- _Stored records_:
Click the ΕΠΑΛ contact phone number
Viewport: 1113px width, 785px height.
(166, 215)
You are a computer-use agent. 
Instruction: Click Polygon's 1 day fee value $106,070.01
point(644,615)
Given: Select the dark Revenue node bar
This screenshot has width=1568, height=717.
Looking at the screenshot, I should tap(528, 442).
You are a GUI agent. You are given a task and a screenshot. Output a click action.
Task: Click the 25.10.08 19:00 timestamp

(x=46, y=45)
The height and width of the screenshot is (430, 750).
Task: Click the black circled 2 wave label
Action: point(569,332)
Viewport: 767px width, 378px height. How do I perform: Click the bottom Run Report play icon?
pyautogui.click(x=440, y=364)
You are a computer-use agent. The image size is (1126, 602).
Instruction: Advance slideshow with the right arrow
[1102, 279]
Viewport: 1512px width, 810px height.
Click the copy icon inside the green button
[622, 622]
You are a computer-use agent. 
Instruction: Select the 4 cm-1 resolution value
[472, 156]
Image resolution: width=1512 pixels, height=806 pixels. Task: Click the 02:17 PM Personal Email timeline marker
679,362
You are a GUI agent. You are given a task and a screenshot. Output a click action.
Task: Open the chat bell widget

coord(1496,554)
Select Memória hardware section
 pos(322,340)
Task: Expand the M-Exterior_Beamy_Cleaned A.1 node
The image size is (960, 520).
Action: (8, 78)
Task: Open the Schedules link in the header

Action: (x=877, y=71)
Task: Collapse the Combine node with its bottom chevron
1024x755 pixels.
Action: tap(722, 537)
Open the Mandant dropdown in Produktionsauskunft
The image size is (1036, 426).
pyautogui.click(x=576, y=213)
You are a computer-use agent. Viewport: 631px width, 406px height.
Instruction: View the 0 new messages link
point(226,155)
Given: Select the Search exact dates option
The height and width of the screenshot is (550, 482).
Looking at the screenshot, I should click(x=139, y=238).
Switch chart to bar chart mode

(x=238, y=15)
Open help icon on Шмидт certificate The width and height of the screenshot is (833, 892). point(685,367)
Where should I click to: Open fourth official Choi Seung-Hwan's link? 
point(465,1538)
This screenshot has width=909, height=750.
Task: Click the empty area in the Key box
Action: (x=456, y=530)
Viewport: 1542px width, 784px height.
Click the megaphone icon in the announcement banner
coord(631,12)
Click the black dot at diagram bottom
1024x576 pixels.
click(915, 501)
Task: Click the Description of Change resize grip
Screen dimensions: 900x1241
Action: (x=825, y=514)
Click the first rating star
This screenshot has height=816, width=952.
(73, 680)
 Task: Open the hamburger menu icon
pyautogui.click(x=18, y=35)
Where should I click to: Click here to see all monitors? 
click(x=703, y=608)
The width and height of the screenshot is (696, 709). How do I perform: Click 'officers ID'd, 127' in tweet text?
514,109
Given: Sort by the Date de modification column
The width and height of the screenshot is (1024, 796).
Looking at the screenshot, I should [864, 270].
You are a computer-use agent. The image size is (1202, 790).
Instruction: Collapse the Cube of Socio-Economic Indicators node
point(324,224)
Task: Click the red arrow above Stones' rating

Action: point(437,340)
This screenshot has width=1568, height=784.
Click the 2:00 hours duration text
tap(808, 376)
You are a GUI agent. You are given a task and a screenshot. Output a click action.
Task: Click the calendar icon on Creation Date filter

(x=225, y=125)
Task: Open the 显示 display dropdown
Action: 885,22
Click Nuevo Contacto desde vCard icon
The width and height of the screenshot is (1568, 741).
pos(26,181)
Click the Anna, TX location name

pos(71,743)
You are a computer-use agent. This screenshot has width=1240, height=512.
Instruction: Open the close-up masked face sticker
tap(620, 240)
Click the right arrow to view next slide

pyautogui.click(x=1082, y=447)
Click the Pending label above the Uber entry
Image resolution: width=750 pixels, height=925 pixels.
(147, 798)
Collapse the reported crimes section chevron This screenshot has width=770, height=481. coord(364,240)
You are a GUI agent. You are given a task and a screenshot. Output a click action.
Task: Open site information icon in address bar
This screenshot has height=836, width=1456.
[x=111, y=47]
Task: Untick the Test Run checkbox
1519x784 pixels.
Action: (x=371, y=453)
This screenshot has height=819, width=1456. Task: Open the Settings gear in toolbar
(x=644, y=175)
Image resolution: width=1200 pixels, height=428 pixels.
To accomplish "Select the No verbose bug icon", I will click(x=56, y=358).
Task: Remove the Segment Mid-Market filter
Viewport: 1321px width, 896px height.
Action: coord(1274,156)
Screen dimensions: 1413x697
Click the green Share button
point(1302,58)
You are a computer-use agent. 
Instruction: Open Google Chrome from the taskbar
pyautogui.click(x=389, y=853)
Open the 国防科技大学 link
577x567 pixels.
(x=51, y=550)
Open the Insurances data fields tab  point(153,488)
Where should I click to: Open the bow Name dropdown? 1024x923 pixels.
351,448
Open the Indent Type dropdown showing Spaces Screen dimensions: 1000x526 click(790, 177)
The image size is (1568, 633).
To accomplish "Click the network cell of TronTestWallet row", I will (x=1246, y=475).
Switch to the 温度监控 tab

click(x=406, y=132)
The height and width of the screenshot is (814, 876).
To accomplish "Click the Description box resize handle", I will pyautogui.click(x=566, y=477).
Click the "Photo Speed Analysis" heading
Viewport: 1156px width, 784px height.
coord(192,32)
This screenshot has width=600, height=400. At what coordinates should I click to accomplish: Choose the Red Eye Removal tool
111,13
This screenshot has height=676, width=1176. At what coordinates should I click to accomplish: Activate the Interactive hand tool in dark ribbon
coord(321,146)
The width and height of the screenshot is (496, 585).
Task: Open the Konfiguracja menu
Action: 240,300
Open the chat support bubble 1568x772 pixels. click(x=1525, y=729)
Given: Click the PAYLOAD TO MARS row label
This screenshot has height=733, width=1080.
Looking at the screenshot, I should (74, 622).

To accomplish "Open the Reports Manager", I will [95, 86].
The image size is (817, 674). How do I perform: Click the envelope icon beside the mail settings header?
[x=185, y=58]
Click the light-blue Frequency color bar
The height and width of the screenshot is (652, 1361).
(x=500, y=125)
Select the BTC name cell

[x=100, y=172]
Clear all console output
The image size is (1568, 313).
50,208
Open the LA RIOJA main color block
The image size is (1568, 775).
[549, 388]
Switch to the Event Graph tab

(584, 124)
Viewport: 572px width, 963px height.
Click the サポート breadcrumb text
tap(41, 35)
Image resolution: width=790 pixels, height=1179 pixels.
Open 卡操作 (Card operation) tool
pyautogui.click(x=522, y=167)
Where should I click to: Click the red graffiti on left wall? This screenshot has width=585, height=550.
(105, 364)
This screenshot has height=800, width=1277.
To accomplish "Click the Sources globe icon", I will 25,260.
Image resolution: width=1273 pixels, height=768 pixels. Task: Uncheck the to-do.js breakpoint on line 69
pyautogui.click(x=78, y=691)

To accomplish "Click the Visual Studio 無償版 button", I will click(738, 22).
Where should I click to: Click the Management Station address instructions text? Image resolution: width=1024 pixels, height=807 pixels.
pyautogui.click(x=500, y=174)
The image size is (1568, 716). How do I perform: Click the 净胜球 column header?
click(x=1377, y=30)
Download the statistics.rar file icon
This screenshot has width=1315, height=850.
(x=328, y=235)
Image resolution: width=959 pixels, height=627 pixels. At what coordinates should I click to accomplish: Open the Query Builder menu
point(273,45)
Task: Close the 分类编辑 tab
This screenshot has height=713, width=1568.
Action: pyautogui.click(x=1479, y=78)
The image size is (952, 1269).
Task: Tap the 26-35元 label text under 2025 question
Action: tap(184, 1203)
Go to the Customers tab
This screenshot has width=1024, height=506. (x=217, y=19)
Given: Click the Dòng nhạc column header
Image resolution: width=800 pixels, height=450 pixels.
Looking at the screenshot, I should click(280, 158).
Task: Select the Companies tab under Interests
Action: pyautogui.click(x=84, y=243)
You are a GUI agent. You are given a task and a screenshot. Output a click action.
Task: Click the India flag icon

- _Exercise description_:
All lines of the records containing "computer" should be shown.

- _Answer to the exercise_:
You are a computer-use agent. 
You are a computer-use agent. The image size is (1126, 602).
You are a computer-use agent. 
You are a computer-use agent. Viewport: 631px width, 406px height.
You are a computer-use agent. The image size is (1202, 790).
You are a computer-use agent. This screenshot has width=1240, height=512.
You are a computer-use agent. 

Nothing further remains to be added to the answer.